Steve Fleming, Chief Executive Officer of Gryphon Capital Investments, said: “Our deep lens into the domestic mortgage landscape reveals certainty around borrower affordability and we see no reason why the RMBS and asset-backed securities (ABS) sector can’t continue to prosper in delivering the highest returns for the risks involved.
Mr Fleming explained that the interest rate yield curve is determined by the market as it weighs collective information to ‘bet’ what central banks will do next with their policy rates.
For example, he said, if the US Reserve Bank is forecast to raise rates to 2 per cent in 12 months’ time to counter inflation, then any fixed income investment earning less than that could be considered a poor investment. But if the US economy remains weak and the US central bank keeps rates near zero, then a 1.5 per cent yield would obviously remain attractive. RMBS are floating rate notes so the income they generate moves in line with interest rates.
Mr Fleming noted that at present, “US inflation is expected to rise rather than weaken and most central banks, in particular the US Federal Reserve, appear to be preparing to raise interest rates – and as a result bond yields are rising”. The US two-year bond yield has risen from 0.5 per cent in November to 2.3 per cent in March, while the 10-year rate has risen from 1.6 per cent to 2.3 per cent.
It is this fact that the 10-year rate is now less than the two-year rate that signals a flattening of the yield curve, to the point where the gap between these two rates recently moved to an inversion where the 10-year rate of return went below the two-year rate.

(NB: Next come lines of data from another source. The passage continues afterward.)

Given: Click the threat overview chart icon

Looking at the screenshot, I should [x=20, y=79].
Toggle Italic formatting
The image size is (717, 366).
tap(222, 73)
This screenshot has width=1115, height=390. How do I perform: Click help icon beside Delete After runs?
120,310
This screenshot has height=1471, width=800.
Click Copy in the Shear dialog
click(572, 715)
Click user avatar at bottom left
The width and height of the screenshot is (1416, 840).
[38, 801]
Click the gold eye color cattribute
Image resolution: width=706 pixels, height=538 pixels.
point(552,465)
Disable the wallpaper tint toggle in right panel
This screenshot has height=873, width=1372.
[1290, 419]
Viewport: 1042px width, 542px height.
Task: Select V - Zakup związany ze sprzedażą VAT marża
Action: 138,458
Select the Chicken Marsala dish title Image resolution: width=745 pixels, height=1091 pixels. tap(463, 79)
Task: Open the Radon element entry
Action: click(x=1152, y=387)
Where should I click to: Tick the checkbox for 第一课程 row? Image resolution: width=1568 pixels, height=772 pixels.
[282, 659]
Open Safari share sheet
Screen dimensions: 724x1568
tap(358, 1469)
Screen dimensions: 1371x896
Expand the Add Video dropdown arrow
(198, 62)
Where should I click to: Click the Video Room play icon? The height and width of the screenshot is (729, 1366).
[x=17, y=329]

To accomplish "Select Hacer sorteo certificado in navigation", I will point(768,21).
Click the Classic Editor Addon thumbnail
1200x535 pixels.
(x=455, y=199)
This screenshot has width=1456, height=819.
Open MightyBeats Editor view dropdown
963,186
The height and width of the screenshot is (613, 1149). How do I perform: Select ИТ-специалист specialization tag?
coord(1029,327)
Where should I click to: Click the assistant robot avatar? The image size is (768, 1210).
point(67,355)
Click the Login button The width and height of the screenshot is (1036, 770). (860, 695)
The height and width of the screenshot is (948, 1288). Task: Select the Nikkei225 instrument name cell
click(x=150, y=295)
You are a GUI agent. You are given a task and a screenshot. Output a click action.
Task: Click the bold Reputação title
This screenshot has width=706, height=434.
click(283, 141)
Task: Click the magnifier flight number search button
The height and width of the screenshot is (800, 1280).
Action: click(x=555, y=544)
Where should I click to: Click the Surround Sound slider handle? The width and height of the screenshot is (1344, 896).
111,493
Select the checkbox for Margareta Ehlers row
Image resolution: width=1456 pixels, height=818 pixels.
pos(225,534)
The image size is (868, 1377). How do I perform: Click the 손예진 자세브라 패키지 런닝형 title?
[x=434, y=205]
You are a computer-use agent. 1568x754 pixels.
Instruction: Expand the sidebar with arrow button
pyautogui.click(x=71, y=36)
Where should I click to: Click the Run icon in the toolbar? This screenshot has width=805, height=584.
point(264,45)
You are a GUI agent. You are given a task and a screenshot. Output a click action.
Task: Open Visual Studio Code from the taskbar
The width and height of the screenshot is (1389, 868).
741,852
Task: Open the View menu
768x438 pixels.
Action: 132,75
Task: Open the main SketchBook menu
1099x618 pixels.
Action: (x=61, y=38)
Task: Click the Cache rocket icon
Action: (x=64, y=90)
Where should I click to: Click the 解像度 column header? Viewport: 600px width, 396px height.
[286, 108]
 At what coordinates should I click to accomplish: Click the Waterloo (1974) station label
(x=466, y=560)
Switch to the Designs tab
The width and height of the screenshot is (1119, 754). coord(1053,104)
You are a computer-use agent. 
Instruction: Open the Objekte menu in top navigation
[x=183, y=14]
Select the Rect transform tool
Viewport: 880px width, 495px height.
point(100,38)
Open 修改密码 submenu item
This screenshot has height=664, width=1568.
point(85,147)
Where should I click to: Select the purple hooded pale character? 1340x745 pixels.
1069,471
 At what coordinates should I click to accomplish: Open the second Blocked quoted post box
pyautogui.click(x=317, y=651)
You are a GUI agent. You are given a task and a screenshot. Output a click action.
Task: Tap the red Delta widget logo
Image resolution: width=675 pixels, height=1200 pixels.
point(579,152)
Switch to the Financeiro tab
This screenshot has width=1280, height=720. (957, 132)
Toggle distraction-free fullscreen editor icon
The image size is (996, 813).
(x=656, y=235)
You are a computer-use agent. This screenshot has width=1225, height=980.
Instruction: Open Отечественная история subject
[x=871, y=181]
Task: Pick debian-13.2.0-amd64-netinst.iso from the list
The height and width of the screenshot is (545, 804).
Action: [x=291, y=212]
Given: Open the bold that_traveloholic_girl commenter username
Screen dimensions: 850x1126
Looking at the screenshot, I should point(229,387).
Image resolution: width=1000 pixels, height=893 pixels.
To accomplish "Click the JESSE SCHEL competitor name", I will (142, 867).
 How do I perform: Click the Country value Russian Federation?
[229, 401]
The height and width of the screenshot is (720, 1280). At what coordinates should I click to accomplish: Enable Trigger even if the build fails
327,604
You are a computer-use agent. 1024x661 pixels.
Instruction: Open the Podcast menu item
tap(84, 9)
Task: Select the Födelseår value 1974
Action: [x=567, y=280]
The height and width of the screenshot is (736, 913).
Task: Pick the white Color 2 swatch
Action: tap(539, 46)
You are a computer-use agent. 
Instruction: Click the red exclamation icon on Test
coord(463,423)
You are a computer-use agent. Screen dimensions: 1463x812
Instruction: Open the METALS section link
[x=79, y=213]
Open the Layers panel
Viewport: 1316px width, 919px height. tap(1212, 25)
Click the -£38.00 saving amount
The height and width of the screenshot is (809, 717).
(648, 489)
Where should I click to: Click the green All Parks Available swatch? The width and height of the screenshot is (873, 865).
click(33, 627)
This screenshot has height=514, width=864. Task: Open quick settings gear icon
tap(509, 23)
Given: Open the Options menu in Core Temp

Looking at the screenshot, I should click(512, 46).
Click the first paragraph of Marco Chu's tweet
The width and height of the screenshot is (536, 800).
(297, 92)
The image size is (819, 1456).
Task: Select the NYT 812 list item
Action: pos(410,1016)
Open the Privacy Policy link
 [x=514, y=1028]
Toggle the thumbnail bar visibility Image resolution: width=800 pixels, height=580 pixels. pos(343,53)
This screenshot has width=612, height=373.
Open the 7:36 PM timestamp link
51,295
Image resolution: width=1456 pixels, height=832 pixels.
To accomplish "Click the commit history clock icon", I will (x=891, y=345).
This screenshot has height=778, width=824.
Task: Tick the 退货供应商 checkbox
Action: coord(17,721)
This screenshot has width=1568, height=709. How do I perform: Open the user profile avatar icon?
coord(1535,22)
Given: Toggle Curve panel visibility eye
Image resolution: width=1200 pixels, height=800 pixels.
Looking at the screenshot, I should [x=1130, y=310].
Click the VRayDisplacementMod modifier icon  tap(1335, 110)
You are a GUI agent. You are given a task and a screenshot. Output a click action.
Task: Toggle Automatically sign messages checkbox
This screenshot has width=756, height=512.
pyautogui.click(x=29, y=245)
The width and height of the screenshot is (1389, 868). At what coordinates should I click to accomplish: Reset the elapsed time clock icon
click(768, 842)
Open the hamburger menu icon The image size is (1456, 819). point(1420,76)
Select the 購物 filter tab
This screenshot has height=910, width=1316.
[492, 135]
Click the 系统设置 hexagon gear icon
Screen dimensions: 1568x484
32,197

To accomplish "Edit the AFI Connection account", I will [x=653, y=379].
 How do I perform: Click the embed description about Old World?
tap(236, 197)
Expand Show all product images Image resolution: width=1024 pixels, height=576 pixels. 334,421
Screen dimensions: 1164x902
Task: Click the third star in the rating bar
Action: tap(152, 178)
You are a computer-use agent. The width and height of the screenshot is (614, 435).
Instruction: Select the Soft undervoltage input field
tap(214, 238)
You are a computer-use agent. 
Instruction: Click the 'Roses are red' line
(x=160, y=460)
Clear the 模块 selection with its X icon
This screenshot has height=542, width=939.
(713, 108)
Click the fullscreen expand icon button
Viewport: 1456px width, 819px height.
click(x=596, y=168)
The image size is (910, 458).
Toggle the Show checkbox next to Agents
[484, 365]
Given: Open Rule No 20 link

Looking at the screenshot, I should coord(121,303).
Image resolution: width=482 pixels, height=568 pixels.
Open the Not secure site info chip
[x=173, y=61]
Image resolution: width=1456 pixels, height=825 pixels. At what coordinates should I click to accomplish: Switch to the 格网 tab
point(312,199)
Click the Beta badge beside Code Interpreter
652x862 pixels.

He said this yield curve inversion was often seen by the professional market as a leading indicator of recession, as it often has been accompanied by the US Federal Reserve initially raising interest rates quite aggressively, but then at some point stops and again begins to cut rates as they believe inflation is under control and that they need to prime the economy again as it is weakened somewhat from those higher interest rates; all the while creating uncertainty.
Mr Fleming noted: “In contrast, rates of combined residential mortgage-backed securities (RMBS) tend to follow the RBA cash rate and can also act quite differently in times of stress – such as inverse yield curves.
“They are often seen as a safer haven asset and can help cushion a portfolio that may be too heavy on equities.”
“The reason is that RMBS are an investment similar to a bond but are made up of a bundle of home loans bought from the banks that issued them. Investors in RMBS receive periodic payments similar to bond coupon payments. But the rate of return varies according to interest rates because RMBS are floating rate notes.”
Similarly, he noted that much had been made in the press of recent house price forecasts which indicate an expectation of slowing house price growth in Australia and even declines in house prices in 2023. “We do not see this as a major threat given the defensive nature of RMBS and it may even produce further buying opportunities, much as we saw at the time COVID broke out back in March 2020.”
What fixed income investors should do now
Mr Fleming suggested: “A key for fixed income investors today is to invest in credit that is linked to cash rates, such as RMBS that have a floating rate of interest that increases if rates go up.
“This is why it is important to invest with an established and credible credit manager.” He said Gryphon Capital were big believers in reliable and consistent income for investors. Gryphon was established to be the most advanced investor in our asset class with a philosophy built around the use of extensive data to drive investment decisions and provide transparency to income investors.”
Gryphon has been tactically positioning all its portfolios with a strong defensive bias. This was in anticipation of a weaker investment environment including elevated market volatility. Escalating geopolitical tensions culminating in Russia’s invasion of Ukraine have compounded an already fragile market facing reduction in central bank liquidity, inflation and uncertainty regarding the pace and timing of interest rate increases. In Australia, add to all that moderating house prices and now floods.
Conclusion
“Despite the global challenges, we believe that RMBS are better protected now from falls in house prices than they were prior to the pandemic, with many households having saved significantly during COVID,” said Mr Fleming.
“This market volatility is an external market factor unrelated to fundamental mortgage credit. RMBS issuers must pay their RMBS obligations in full prior to being able to allocate cash (profits) to pay anything else such as senior unsecured bank debt, hybrids, or dividends.
“As a result, RMBS are the least sensitive to inverse yield curve or house price declines.”